The Himalayas could experience major earthquakes, according to new findings by a team of researchers at the National Geophysical Research Institute (NGRI) in Hyderabad and Stanford University in the US. The study was published in the recently-released Nature India journal.
Their inference is based on seismic imaging of the region below Garhwal Himalayas. Seismic imaging - somewhat similar to medical imaging - is a geophysical technique to investigate sub-surface structures from measurements made at the surface.

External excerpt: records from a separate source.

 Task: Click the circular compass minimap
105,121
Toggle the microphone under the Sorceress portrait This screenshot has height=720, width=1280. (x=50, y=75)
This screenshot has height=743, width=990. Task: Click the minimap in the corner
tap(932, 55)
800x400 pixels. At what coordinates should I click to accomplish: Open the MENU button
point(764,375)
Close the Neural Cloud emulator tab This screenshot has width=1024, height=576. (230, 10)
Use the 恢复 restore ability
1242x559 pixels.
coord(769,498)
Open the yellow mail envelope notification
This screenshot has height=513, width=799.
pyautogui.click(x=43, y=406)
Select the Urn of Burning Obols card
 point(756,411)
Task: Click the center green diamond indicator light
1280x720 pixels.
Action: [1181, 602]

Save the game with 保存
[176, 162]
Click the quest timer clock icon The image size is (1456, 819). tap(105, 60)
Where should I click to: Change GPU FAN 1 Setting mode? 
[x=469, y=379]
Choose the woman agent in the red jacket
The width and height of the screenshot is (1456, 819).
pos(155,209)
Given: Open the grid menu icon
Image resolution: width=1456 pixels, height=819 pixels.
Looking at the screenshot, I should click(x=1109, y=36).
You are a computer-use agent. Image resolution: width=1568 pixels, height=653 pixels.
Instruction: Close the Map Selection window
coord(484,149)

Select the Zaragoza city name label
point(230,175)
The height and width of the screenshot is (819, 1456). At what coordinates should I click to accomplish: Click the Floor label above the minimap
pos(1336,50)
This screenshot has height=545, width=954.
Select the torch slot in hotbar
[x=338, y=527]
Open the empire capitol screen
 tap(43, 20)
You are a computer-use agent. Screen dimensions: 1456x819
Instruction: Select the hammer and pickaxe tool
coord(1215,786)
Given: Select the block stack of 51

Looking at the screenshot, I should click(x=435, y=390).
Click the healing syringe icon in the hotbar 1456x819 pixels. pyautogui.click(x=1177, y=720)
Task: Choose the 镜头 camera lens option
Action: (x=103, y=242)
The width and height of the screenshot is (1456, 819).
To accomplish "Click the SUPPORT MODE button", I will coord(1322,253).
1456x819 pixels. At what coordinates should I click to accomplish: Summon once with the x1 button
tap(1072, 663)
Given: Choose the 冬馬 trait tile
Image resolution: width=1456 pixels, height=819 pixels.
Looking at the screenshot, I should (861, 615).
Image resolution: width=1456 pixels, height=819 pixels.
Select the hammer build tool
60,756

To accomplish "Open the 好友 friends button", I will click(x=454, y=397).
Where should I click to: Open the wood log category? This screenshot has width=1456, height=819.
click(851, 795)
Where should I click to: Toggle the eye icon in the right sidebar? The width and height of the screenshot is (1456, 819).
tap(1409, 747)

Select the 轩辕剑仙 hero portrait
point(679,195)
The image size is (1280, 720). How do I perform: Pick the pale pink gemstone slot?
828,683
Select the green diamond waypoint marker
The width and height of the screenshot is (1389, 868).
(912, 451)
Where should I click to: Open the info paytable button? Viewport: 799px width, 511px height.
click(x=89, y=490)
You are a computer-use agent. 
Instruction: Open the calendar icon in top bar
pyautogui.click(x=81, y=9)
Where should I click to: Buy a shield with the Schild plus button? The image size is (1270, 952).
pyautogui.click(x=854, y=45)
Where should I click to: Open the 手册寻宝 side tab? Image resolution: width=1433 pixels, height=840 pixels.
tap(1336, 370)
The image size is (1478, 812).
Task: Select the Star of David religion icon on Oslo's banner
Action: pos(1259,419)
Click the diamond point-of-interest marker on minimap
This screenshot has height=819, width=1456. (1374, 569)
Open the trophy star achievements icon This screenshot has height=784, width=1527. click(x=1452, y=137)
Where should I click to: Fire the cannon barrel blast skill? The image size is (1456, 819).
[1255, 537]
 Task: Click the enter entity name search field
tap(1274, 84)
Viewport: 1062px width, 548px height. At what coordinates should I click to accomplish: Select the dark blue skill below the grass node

The Himalayan range was formed, and remains active due to the collision of the Indian and Asian continental plates initiated around 50 million years ago. "This convergence is manifested by shortening across the Himalaya, building up of strain and occurrence of great earthquakes," Shyam Rai, chief scientist of NGRI and project leader of the Indian team told Nature India.
While scientists know that India is sub ducting under Asia, they have started studying in great detail the complexity of this collision zone recently - particularly about the Main Himalayan Thrust (MHT), the fault that separates the Indian continental plate from the Asian plate. The MHT has historically been responsible for a magnitude 8 to 9 earthquake every several hundred years.
The researchers seismically imaged the sub ducting Indian plate in a transect across the Garhwal Himalaya, and related this image to the seismicity, geomorphology and tectonics of the collision zone.
Seismic images of the MHT created by the Stanford-NGRI group reveal that deformation in the Himalaya is localised on MHT.